- [Try it] As the answer, give every line of the records that includes the word "Policy".

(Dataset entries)
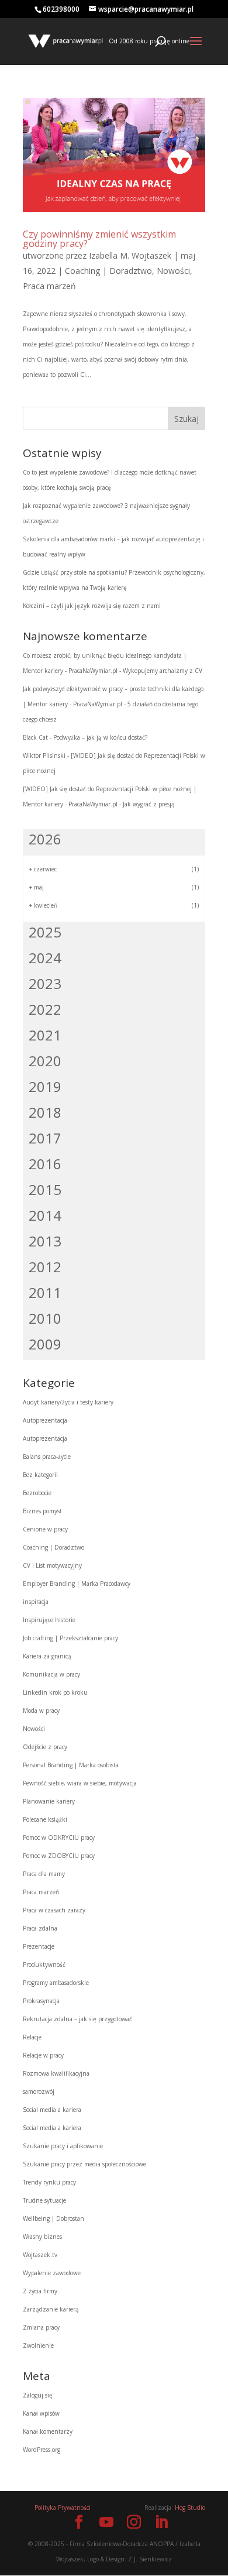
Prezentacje (38, 1946)
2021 (45, 1035)
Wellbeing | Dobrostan (53, 2218)
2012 (45, 1266)
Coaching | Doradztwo (108, 270)
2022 (45, 1009)
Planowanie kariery (49, 1801)
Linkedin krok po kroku (55, 1692)
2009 (45, 1344)
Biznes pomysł (42, 1511)
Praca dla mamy (44, 1874)
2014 (45, 1215)
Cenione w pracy (45, 1529)
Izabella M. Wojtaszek (130, 255)
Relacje (32, 2037)
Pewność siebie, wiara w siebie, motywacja (80, 1783)
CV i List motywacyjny (52, 1565)
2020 (45, 1060)
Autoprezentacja (45, 1420)
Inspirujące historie (49, 1620)
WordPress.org (41, 2450)
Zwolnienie (38, 2345)
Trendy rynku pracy (49, 2182)
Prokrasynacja (41, 2001)
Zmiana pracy (41, 2327)
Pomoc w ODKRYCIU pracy (59, 1837)
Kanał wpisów (41, 2413)
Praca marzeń (49, 285)
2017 (45, 1138)
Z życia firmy (40, 2291)
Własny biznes (42, 2236)
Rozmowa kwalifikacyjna (56, 2073)
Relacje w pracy (43, 2055)
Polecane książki (45, 1819)
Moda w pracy (41, 1710)
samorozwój (38, 2091)
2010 (45, 1318)
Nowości (173, 270)
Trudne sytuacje (44, 2200)
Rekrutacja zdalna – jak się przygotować (77, 2019)
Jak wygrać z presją (149, 804)
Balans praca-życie (47, 1456)
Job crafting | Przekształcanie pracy (70, 1638)
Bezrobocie (37, 1493)
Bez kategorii (40, 1475)
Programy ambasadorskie (56, 1983)
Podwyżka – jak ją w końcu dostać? (100, 737)
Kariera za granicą (47, 1656)
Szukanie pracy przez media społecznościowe (84, 2164)
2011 (45, 1292)
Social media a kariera (52, 2110)
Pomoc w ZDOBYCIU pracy (59, 1856)
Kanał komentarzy (47, 2431)
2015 (45, 1189)
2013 (45, 1241)
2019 (45, 1086)
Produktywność (44, 1964)
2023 (45, 983)
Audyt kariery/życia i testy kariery (68, 1402)
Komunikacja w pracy (51, 1674)
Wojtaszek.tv (40, 2255)
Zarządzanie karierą (51, 2309)
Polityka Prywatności (62, 2507)
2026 (45, 839)
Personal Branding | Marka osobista (71, 1765)
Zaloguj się (38, 2395)
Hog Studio (190, 2507)
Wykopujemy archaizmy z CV (162, 671)
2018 (45, 1112)
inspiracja (36, 1602)
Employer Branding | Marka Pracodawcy (76, 1583)
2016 (45, 1163)
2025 (45, 932)
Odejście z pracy (45, 1747)
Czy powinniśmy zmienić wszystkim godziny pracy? (99, 239)
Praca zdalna (40, 1928)
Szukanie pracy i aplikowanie (63, 2146)
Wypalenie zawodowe (52, 2273)
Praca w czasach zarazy (54, 1910)
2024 (45, 957)
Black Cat (35, 737)
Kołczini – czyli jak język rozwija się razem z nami (92, 606)
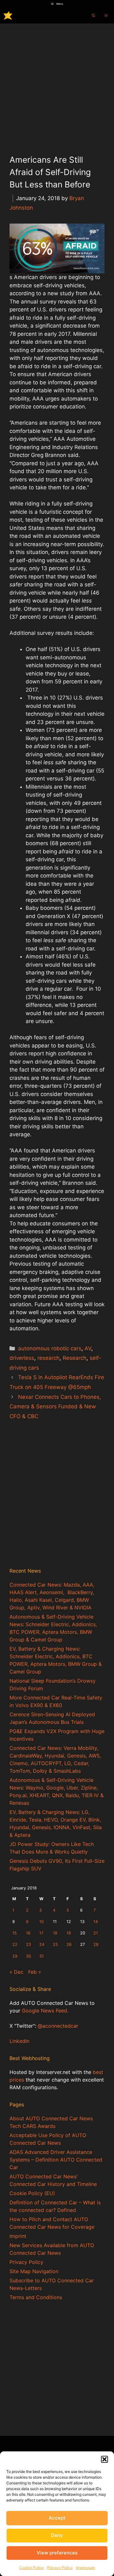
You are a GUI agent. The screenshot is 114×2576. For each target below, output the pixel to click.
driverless (22, 1358)
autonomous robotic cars (49, 1348)
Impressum (85, 2567)
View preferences (57, 2553)
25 (55, 1944)
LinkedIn (19, 2041)
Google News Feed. (45, 2010)
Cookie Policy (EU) (32, 2193)
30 (28, 1956)
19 (68, 1933)
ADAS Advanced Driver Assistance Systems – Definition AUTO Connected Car (56, 2159)
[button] (104, 2459)
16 (28, 1933)
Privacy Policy (60, 2567)
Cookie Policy (31, 2567)
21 (95, 1933)
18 (55, 1933)
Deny (57, 2535)
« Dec (16, 1972)
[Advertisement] (57, 84)
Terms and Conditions (36, 2297)
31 (41, 1956)
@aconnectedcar (58, 2026)
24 (41, 1944)
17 (41, 1933)
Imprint (18, 2236)
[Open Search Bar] (93, 15)
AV (88, 1348)
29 (14, 1956)
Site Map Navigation (34, 2271)
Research (74, 1358)
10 (41, 1921)
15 (14, 1933)
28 (95, 1944)
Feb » (34, 1972)
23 (28, 1944)
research (48, 1358)
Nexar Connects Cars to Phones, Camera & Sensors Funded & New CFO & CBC (55, 1406)
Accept (57, 2518)
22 (14, 1944)
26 (69, 1944)
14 (95, 1921)
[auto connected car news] (8, 15)
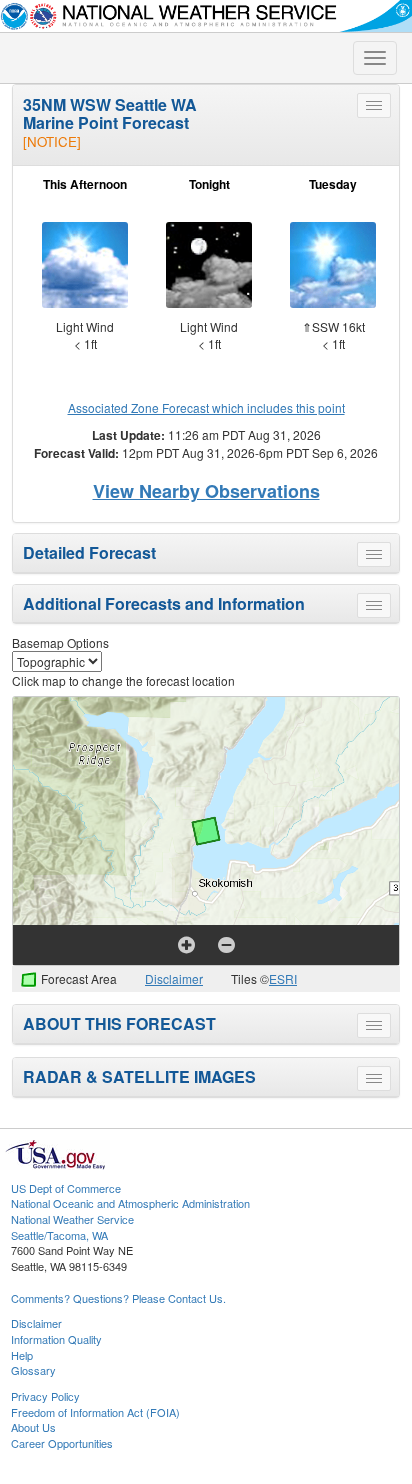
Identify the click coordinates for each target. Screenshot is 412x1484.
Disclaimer (174, 978)
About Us (33, 1427)
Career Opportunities (62, 1443)
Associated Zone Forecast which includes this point (206, 407)
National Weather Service (72, 1219)
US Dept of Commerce (66, 1188)
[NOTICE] (52, 141)
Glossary (33, 1370)
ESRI (283, 978)
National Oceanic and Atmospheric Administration (130, 1203)
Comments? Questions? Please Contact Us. (118, 1298)
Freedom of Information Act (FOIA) (95, 1412)
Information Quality (56, 1339)
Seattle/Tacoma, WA (59, 1235)
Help (22, 1355)
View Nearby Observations (206, 491)
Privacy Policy (45, 1396)
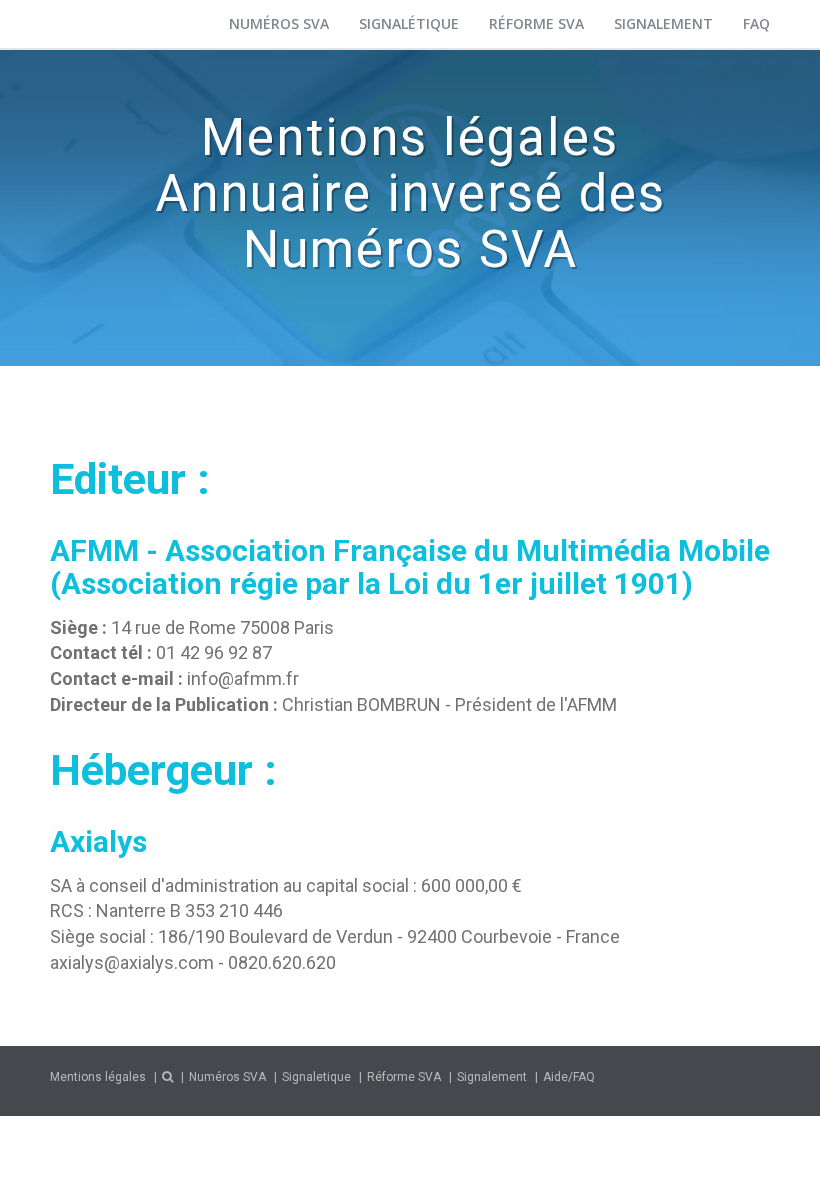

- [Answer to this problem]
Cookie Policy (EU) (32, 2193)
Privacy Policy (60, 2567)
Cookie Policy (31, 2567)
Privacy Policy (45, 1396)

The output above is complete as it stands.